▸ **Work instructions**:
Reproduce the lines of the data below without any changes, starting at the line that contains "Image resolution: width=968" and ending at the line that contains "Looking at the screenshot, I should (172, 133).", with both of those lines included.

——

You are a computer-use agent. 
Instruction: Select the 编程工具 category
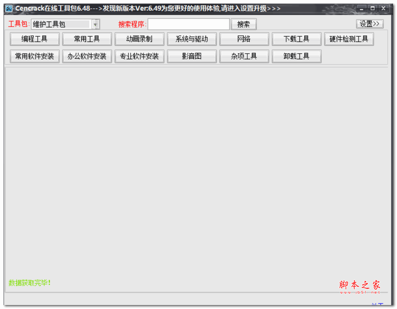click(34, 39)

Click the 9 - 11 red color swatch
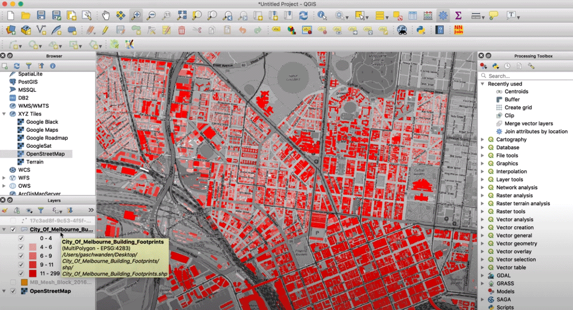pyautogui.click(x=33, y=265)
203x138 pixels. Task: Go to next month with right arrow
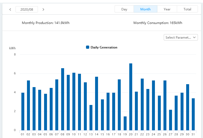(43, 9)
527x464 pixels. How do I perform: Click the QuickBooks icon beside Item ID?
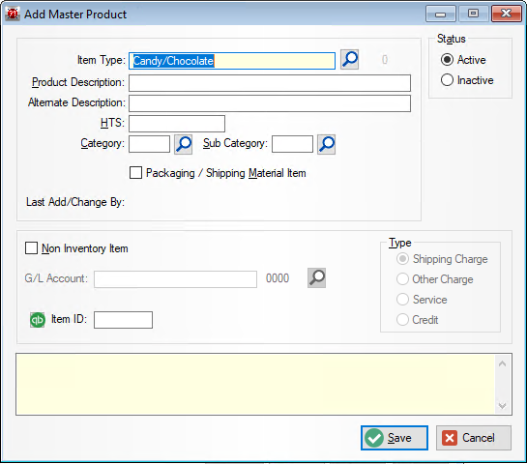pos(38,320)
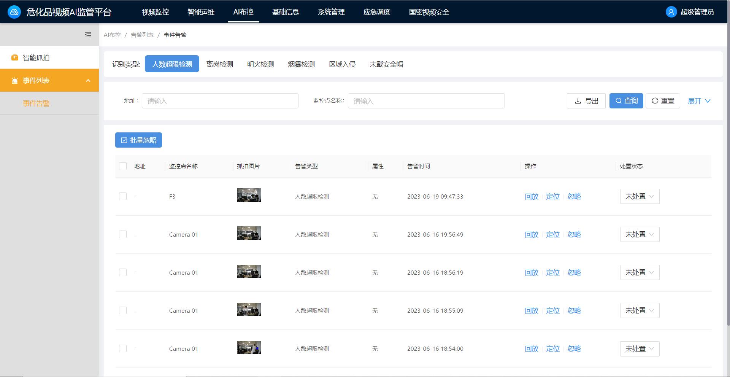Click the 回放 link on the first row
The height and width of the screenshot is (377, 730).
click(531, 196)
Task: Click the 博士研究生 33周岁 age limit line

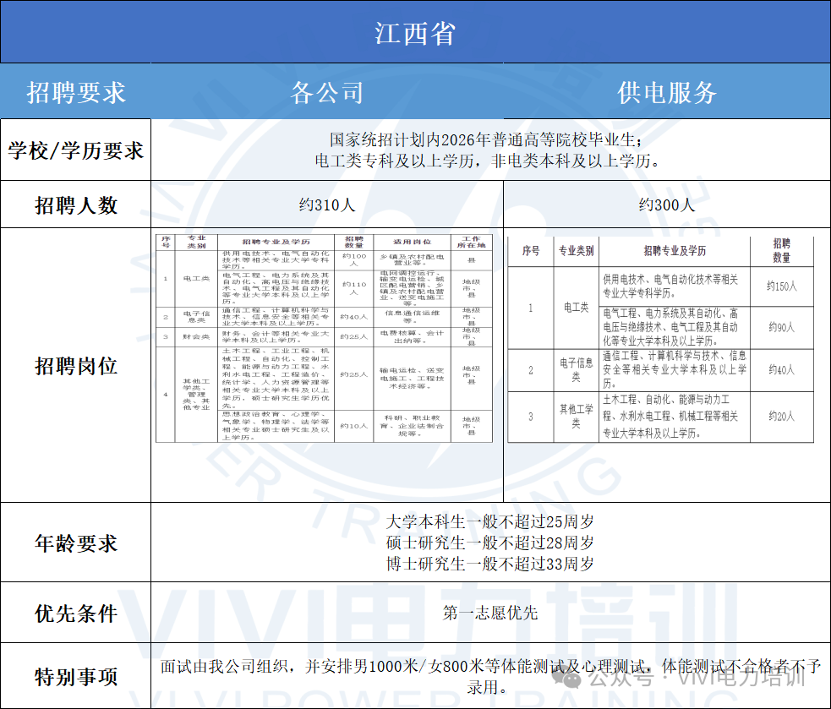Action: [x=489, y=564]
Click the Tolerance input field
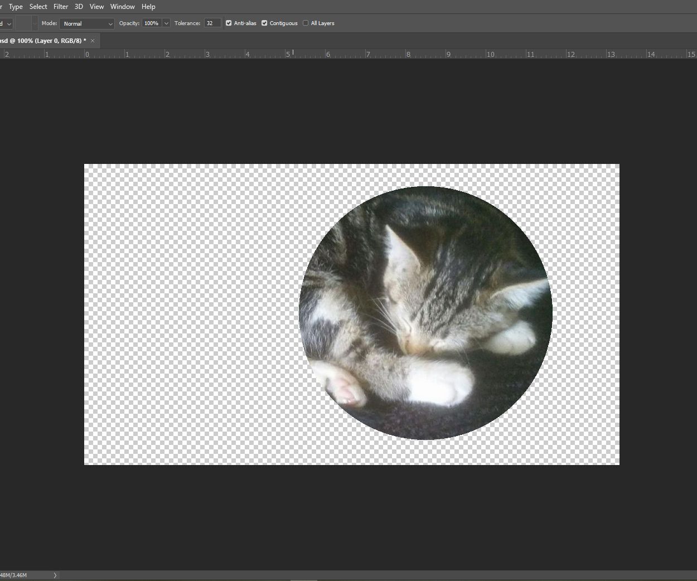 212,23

——

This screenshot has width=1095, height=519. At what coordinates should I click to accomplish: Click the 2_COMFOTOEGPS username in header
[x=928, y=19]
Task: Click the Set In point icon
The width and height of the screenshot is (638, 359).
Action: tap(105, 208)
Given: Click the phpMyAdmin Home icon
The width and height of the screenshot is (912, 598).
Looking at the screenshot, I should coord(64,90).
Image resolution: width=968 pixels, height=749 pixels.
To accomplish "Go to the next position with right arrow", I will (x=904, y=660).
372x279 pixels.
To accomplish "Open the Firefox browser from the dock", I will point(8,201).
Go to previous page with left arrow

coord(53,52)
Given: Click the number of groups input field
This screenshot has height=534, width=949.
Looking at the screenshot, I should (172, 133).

——

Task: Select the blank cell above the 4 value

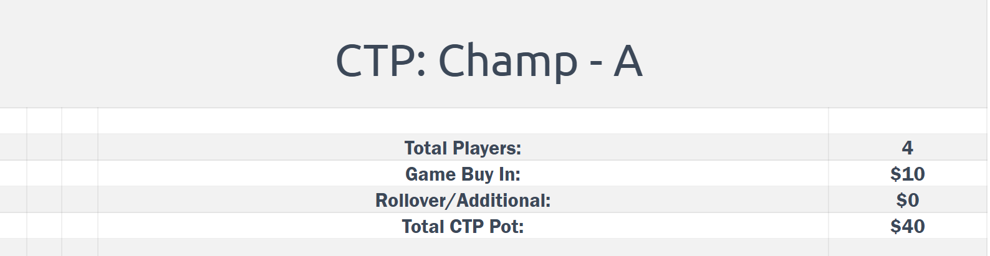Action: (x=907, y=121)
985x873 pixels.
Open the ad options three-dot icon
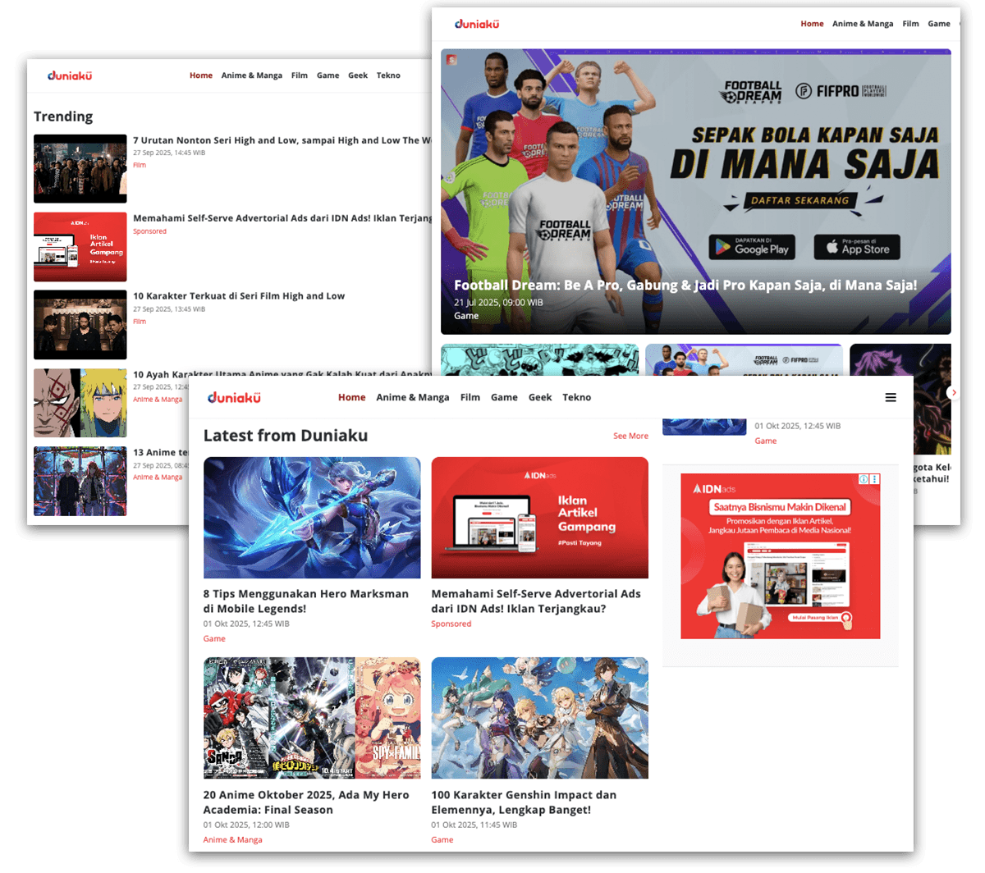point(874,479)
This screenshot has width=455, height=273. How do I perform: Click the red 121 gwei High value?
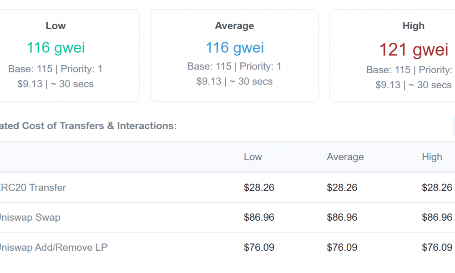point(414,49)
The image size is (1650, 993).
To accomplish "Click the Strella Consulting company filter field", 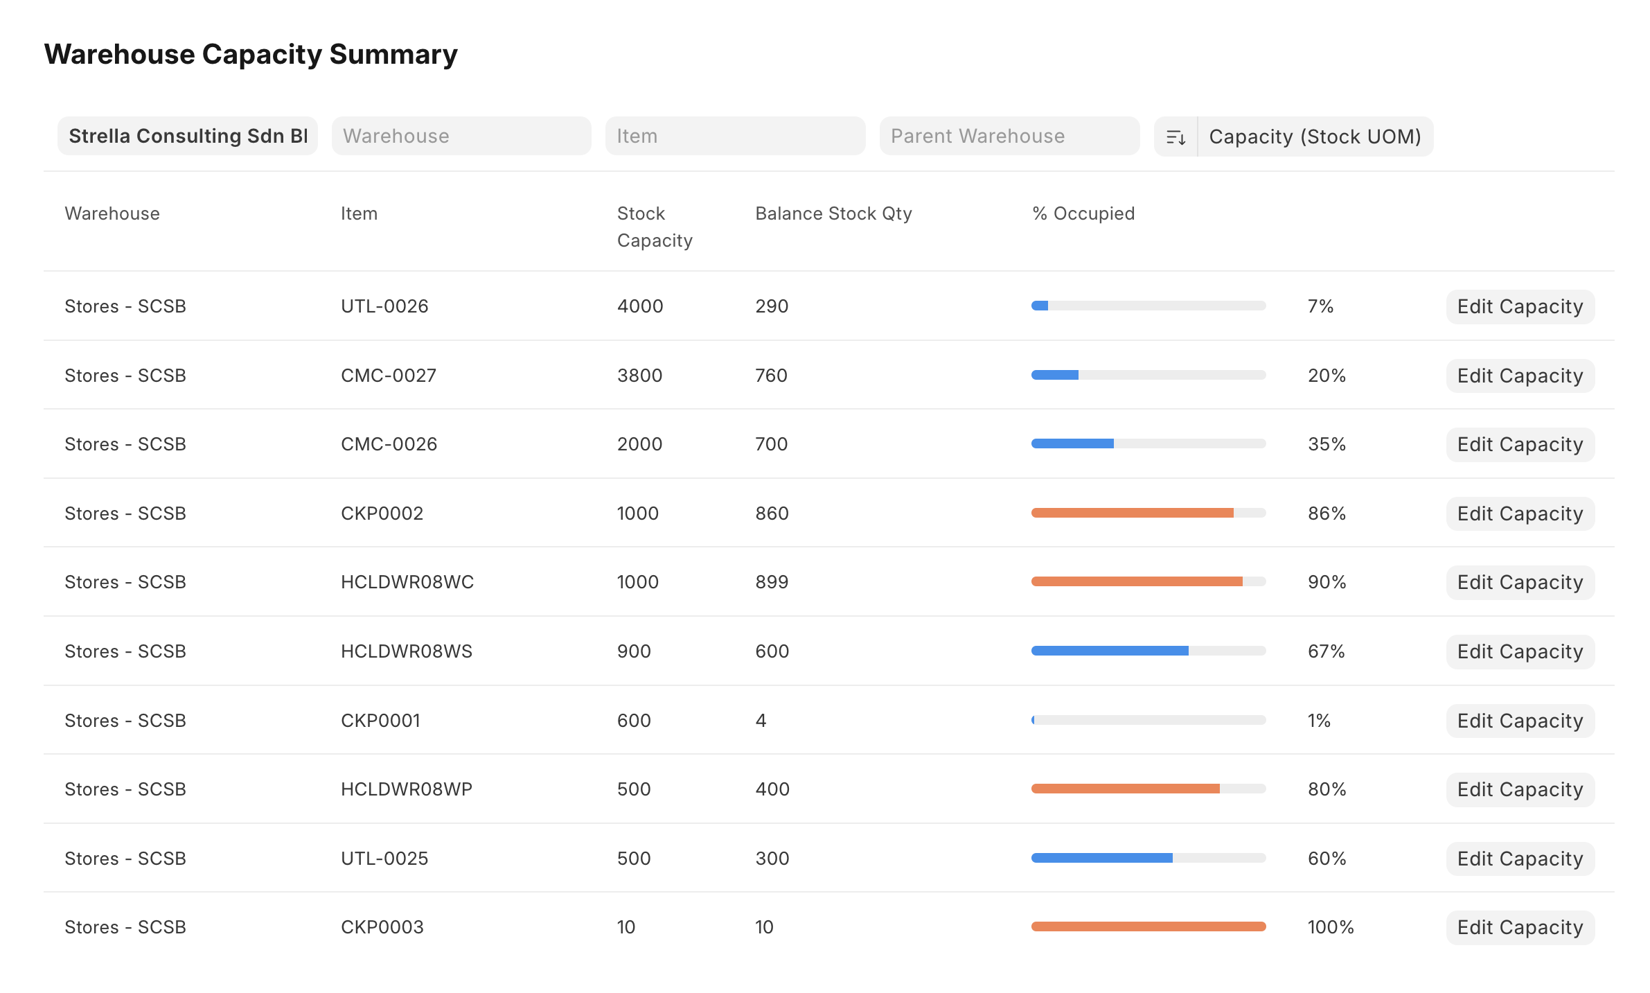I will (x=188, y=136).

——

▸ **Full solution**:
Image resolution: width=968 pixels, height=749 pixels.
To accomplish "Go to the next position with right arrow", I will (x=904, y=660).
372x279 pixels.
To accomplish "Open the Firefox browser from the dock", I will point(8,201).
Go to previous page with left arrow

coord(53,52)
Given: Click the number of groups input field
This screenshot has height=534, width=949.
Looking at the screenshot, I should (172, 133).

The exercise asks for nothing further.